Belfast Telegraph

A night to remember as music unites two cities

A tale of two musical cities was celebrated at the Guildhall in Londonderry last night, with a phenomenal fusion of two world leaders of classical music and poetry with a modern twist.

The acclaimed London Symphony Orchestra and Camerata Ireland united to celebrate together in Derry's newly refurbished majestic Guildhall for one night only.

Commemorating the 400th anniversary of the unique connection shared between the cities of London and Derry, Ian River of The Irish Society said that the collaboration, which was four years in the making, was a gift to the people of Derry.

A vibrant and varied programme showcased the rich historic, artistic and cultural heritage that is the continuing legacy of the union of the two cities that have often been at sixes and sevens with one another.

The large ensemble performed a mesmerising nine-piece movement documenting the often turbulent links with London.

Packed to the rafters with a varied audience, including clergy from all religious denominations and all ages from three years to 80, the sold-out performance had a challenge to accommodate everyone.

Although at times the singing was difficult to hear over the powerful music, the night surpassed all expectations and offered a potent blend of culture and fun.

Internationally-reowned master pianist Barry Douglas conducted the sensational music cantata, performed by soloists, choirs and specially commissioned community groups.

Douglas orchestrated with finesse and appeared totally at ease in his conducting role.

Camerata Ireland was formed by him as a means of bringing together musicians from across the north and south of Ireland, and their expert execution was a notable feature of last night's recital.

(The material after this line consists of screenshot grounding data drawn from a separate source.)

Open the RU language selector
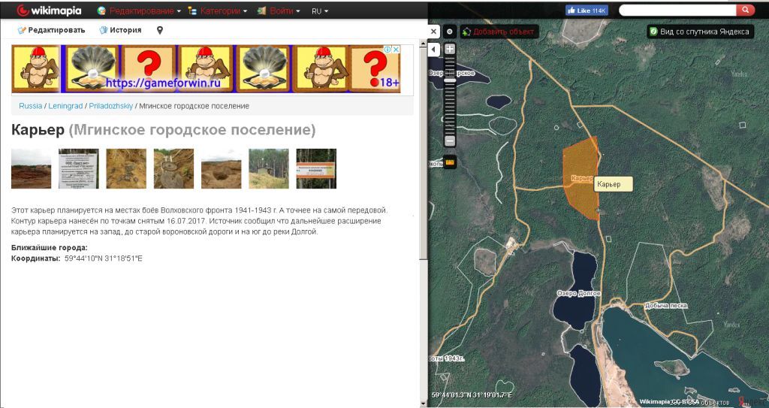This screenshot has width=769, height=408. coord(321,11)
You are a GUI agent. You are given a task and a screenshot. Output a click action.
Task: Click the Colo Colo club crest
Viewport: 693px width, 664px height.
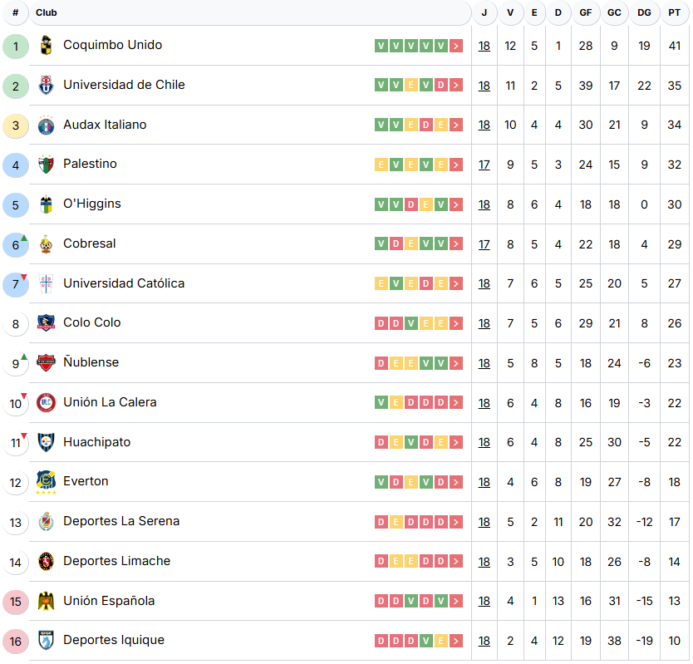point(47,323)
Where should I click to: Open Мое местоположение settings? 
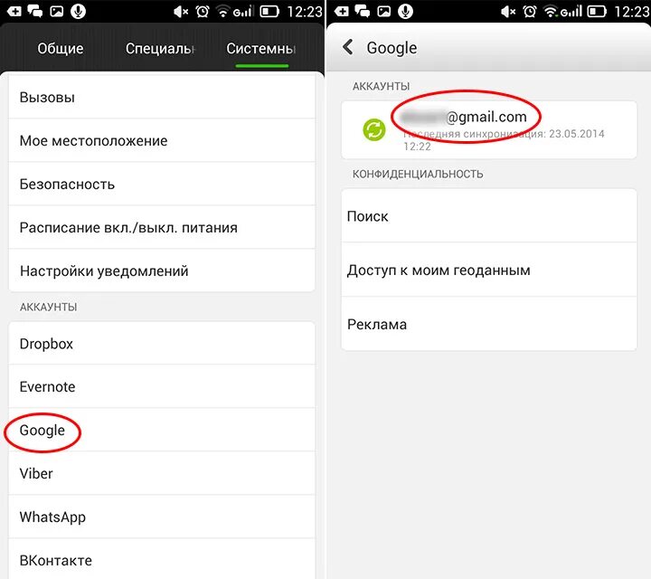pos(162,141)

But if anyone stole the show, it was the children taking part, and their youthful exuberance was a real highlight of the night.

The contrast in their style to the classical melodious tones of the pitch-perfect Codetta choir, Music Promise Junior choir and harmonious soloists worked to remarkable effect.

The At Sixes and Sevens Ensemble – interspersing colloquialisms and rap – was upbeat, giving performances a light- hearted yet impactful tone. They received resounding applause and a standing ovation.

The combination of performances resulted in a powerful reminder of how far Derry has come.